Memory system sizing How many 2K × 8 ROM chips are required to construct a 16K × 8 memory system (same data width, larger address space)?

Introduction / Context:
Designers often build larger memories by banking multiple identical ICs. The key is matching data width and scaling address space appropriately.

Given Data / Assumptions:

• Each ROM chip: 2K × 8 (2048 addresses, 8-bit data).
• Target system: 16K × 8 (16384 addresses, 8-bit data).
• Same data width means chips are added in the address dimension, not in parallel for width.

Concept / Approach:
To expand from 2K to 16K at the same width, you need 16K / 2K chips in the address “stack.” The data width already matches at 8 bits, so you do not need to gang chips in parallel for width.

Step-by-Step Solution:
Compute: 16K / 2K = 8.Arrange 8 ROMs with chip-select decoding to cover all address ranges.Keep data buses in common and select one chip at a time.

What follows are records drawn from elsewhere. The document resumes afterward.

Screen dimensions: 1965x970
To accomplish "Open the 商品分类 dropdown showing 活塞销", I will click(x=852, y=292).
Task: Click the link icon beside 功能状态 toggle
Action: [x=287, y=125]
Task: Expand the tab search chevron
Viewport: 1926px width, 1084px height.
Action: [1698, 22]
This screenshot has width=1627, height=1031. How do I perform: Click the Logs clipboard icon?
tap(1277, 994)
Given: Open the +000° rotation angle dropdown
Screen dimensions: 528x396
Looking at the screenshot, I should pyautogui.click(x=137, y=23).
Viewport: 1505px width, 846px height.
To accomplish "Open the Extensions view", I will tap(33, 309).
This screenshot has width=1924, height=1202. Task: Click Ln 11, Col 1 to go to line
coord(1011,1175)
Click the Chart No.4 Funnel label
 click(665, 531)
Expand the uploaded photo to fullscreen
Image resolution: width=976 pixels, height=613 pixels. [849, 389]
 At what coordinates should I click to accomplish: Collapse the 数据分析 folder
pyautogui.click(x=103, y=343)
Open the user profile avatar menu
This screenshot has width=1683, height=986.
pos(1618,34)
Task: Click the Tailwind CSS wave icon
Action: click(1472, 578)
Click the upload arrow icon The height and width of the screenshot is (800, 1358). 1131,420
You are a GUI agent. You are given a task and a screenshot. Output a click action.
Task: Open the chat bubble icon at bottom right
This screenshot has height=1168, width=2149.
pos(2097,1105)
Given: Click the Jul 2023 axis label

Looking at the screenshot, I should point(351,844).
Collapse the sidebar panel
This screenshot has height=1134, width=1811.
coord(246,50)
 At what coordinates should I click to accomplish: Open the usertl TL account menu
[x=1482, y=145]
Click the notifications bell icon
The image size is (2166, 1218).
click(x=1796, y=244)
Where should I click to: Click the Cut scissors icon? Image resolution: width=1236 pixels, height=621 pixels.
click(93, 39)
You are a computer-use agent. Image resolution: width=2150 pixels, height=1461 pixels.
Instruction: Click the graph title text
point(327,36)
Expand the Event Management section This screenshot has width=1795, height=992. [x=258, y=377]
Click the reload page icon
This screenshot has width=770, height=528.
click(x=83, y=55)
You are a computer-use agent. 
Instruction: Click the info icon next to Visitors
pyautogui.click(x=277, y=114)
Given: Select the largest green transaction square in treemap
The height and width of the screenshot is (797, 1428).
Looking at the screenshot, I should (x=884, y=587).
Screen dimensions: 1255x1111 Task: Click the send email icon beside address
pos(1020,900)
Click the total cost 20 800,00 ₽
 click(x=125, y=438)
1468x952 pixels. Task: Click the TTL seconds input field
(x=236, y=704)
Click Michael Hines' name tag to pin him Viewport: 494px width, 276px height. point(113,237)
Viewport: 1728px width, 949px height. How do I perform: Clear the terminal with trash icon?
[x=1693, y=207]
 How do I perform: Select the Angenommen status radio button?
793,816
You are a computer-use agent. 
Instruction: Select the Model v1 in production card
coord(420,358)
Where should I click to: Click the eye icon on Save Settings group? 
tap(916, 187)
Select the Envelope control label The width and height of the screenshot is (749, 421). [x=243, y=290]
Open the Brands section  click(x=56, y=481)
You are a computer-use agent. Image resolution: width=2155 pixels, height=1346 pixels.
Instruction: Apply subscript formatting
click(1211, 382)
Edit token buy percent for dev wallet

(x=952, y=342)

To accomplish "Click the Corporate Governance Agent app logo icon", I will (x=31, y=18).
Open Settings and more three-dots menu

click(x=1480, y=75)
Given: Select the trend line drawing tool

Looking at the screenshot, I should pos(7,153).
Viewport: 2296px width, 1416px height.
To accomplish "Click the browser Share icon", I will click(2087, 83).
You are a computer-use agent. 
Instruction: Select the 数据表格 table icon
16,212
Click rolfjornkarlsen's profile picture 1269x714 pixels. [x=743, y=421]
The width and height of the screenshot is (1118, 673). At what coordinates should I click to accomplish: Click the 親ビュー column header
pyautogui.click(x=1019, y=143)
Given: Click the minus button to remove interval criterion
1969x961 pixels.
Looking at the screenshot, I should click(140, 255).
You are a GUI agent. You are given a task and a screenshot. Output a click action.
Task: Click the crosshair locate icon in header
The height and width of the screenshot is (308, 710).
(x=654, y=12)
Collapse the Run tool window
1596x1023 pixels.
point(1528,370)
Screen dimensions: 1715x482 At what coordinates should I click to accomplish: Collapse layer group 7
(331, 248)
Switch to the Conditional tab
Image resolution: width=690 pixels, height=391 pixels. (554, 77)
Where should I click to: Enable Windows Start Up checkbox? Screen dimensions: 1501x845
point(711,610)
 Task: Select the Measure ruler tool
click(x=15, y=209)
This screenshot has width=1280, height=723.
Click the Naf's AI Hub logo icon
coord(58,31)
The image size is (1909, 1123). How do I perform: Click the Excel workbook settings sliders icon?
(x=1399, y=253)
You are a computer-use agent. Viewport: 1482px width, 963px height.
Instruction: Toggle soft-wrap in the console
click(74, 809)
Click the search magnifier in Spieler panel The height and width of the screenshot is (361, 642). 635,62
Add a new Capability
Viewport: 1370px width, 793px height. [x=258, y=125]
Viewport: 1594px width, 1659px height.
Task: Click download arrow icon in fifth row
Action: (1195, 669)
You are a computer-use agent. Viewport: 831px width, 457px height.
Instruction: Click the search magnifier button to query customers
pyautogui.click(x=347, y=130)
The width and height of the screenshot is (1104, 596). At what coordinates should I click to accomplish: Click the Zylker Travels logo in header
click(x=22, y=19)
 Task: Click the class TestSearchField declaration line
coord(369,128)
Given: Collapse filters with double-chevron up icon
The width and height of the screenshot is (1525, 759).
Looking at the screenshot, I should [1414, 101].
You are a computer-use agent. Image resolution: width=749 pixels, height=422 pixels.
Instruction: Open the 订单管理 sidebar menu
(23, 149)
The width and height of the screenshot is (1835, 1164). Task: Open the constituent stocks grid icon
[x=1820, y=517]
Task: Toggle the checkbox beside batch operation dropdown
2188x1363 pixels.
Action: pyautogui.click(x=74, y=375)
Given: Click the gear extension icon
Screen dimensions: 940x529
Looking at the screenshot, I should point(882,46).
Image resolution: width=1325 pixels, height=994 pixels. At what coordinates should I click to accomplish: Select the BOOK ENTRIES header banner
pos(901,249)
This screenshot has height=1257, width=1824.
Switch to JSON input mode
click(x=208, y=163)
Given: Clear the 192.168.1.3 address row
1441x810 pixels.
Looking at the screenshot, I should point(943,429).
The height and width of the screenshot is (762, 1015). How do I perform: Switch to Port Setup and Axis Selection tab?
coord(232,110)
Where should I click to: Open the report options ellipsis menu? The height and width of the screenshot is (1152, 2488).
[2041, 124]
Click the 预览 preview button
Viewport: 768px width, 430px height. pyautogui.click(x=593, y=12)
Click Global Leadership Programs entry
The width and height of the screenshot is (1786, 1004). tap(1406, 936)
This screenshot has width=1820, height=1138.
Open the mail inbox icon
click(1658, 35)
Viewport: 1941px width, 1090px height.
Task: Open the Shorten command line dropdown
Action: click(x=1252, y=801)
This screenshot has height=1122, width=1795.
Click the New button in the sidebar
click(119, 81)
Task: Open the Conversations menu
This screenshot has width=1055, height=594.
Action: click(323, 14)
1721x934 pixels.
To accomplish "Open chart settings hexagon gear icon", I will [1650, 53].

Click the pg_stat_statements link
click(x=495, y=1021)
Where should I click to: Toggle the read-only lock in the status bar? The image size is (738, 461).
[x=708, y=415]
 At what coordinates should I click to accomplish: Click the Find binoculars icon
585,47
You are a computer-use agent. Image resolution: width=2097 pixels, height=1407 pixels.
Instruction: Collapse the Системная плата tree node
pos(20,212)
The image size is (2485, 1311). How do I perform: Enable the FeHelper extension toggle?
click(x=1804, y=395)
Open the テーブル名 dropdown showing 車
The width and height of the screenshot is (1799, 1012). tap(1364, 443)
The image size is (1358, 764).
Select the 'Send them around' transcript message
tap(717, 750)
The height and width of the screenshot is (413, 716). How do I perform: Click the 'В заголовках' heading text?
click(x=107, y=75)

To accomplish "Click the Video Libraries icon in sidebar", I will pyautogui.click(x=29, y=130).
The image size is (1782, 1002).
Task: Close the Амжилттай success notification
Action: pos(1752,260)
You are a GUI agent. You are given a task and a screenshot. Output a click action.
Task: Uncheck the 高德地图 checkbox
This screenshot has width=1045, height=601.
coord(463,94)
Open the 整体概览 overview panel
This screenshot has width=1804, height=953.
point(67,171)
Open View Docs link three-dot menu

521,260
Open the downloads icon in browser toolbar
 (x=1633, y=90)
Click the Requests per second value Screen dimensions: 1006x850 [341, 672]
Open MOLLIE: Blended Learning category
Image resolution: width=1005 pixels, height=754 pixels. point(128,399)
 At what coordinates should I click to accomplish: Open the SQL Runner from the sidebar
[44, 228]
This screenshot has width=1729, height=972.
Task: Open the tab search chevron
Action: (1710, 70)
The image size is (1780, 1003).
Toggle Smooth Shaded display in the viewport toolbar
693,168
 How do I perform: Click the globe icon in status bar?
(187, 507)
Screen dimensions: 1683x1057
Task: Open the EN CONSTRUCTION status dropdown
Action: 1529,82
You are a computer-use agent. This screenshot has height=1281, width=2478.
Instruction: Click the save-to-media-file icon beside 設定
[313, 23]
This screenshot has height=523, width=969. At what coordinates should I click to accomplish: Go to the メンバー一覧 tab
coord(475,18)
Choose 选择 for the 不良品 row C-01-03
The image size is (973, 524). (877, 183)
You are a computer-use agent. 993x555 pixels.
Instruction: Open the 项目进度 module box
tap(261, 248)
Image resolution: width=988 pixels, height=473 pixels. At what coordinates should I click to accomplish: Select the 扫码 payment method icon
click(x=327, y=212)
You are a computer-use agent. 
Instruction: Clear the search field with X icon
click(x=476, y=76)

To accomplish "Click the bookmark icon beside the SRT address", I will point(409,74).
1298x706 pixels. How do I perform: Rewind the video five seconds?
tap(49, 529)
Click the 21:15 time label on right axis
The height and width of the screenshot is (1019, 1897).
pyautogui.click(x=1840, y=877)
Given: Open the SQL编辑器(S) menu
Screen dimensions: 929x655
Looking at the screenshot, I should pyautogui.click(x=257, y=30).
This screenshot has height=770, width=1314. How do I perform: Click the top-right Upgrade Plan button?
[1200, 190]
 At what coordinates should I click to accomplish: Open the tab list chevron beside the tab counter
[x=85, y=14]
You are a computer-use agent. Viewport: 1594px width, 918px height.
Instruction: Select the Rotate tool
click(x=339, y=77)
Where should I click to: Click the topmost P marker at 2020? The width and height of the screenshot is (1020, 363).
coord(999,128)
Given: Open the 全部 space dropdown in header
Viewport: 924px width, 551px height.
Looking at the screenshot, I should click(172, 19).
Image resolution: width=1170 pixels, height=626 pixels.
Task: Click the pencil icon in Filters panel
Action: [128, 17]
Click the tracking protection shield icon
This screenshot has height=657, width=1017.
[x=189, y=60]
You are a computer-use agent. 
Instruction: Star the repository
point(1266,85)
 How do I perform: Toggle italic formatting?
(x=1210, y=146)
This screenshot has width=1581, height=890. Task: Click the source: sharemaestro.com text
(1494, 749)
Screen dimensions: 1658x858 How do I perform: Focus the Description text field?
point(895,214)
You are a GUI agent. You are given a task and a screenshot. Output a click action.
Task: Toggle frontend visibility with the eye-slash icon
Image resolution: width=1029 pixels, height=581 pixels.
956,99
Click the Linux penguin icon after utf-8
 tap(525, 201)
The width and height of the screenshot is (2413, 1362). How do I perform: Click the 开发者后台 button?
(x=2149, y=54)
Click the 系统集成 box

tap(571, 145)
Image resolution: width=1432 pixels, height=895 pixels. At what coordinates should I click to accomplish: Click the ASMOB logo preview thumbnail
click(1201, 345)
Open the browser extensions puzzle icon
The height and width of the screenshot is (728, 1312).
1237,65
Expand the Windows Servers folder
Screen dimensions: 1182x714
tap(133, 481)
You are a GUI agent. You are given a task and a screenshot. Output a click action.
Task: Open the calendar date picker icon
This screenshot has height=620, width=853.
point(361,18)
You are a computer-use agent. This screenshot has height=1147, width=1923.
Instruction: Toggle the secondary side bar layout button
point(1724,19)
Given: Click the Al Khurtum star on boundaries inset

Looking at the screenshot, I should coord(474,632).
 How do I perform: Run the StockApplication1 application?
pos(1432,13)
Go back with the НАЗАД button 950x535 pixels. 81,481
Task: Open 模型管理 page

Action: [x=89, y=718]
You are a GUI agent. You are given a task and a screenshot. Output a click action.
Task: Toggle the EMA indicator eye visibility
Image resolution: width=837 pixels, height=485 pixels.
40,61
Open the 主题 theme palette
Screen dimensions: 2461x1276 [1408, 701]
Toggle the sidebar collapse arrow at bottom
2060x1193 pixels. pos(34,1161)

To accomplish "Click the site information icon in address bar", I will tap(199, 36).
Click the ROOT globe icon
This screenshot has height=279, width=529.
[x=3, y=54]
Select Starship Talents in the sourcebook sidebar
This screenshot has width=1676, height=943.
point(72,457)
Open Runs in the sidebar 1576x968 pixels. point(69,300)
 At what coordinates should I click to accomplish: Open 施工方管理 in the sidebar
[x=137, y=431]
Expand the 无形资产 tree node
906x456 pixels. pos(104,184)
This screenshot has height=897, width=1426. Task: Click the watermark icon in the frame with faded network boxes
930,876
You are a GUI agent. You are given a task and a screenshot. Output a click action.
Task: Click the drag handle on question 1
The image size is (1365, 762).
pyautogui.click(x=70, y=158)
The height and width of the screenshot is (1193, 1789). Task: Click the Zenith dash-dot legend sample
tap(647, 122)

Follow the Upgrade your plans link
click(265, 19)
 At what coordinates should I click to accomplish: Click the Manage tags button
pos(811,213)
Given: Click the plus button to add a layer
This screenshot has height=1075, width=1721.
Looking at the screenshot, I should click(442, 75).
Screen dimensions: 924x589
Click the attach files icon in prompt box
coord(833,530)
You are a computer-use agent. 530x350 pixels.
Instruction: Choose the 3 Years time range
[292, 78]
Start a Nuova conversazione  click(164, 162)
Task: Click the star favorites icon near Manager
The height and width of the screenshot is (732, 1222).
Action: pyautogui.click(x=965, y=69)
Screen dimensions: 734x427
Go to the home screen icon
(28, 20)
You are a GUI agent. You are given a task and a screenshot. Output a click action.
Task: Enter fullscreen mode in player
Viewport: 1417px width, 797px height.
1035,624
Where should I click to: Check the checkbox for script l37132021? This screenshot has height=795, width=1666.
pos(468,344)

Verification / Alternative check:
Total capacity check: 8 × (2K × 8) = 16K × 8, confirming the requirement.

Why Other Options Are Wrong:
2, 4: provide only 4K × 8 or 8K × 8 respectively.16 or 32: would exceed the target size at constant width.

Common Pitfalls:
Combining chips to increase width unnecessarily; forgetting chip-select decoding.

Final Answer:
8